‘Reject Omokri’: Denge Onoh petitions Senate over envoy nomination
A Nigerian citizen, Denge Josef Onoh, has petitioned the president of the senate, Godswill Akpabio, asking the upper chamber to stop the screening and confirmation of Reno Omokri, one of President Bola Tinubu’s 32 ambassadorial nominees.
In the protest letter dated December 1, 2025, Onoh urged the senate to reject Omokri’s nomination, describing it as a threat to Nigeria’s diplomatic image. He said he was writing “as a concerned citizen, a patriot, and as the former south-east presidential campaign spokesman to President Bola Ahmed Tinubu”.
Onoh argued that Omokri’s “public statements, antecedents, and documented actions” make him unfit for the role of ambassador-designate. He claimed that Omokri’s history of attacks on Tinubu between 2019 and 2023 amounted to “a direct assault on Nigeria’s national interest and international reputation”.
He accused Omokri, who served as an aide to former president Goodluck Jonathan, of “waging a sustained and internationally publicised campaign” against Tinubu. According to him, the nominee repeatedly referred to the president as a “drug lord” and claimed to possess documents linking Tinubu to narcotics trafficking in the United States.
Onoh said Omokri made these allegations on several international platforms, including Arise Television, Channels Television and the BBC Hausa Service. He also cited Omokri’s participation in the #HarassBuhariOutOfLondon protests, which he claimed were later redirected at Tinubu during the 2022–2023 campaign season.
The petitioner also referenced the “Mike Arnold” forgery saga — a document purporting to link Tinubu to drug trafficking in a U.S. court — which was later debunked. He alleged that Omokri promoted the forged document, which he said contributed to Nigeria’s redesignation as a Country of Particular Concern (CPC) by the U.S. Commission on International Religious Freedom in 2021.
“To now reward the chief promoter of that forgery with an ambassadorial appointment is to tell the world that Nigeria endorses the narrative that its president is a drug baron,” Onoh wrote.
He added that the Department of State Services (DSS), which screened the nominees, risks losing credibility if Omokri is cleared despite his past statements.
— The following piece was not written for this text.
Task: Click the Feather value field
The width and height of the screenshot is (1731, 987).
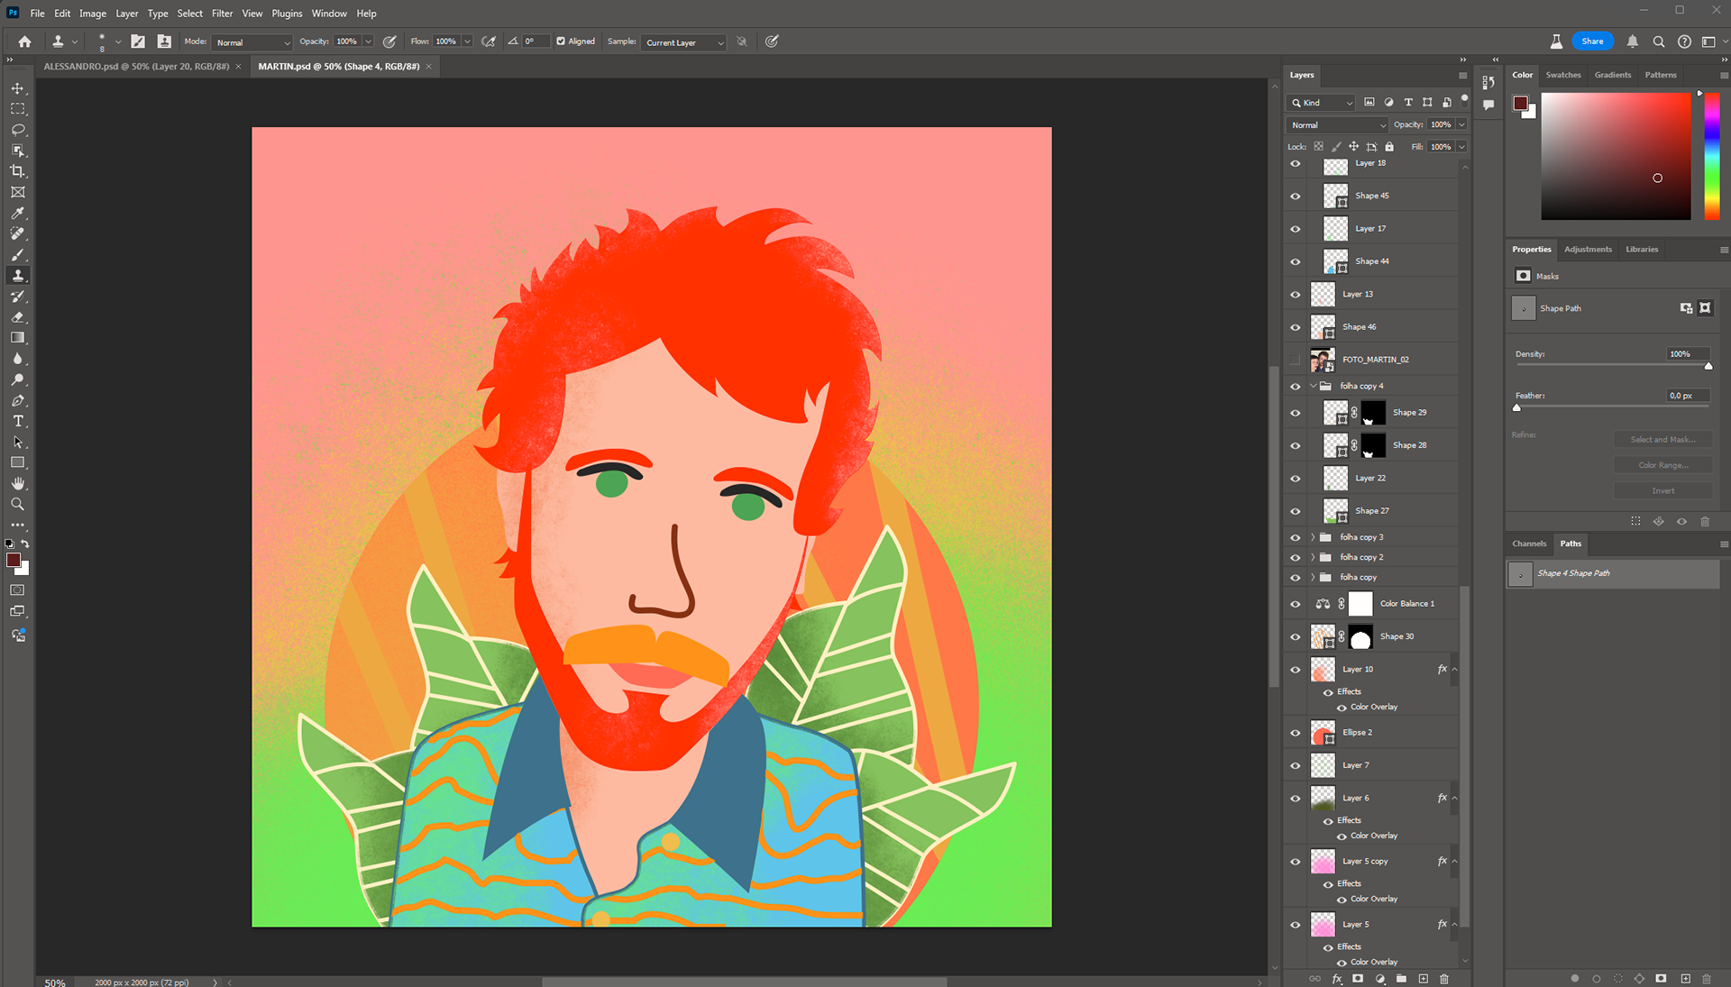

According to him, confirming the nominee “casts doubt on the consistency of the DSS vetting system” and could be interpreted internationally as an attempt to “buy his silence”.
Onoh urged senators, particularly those of the ruling APC, to reject the nomination unless Omokri appears before the senate to present the evidence he previously claimed to possess against the president.
“If he fails to produce such evidence, his nomination must be rejected outright,” he said. “Nigeria deserves ambassadors of integrity and loyalty, not merchants of defamation rewarded with national honours.”
He appealed to the 10th senate to “defend the honour of the Federal Republic of Nigeria and the office of the president”.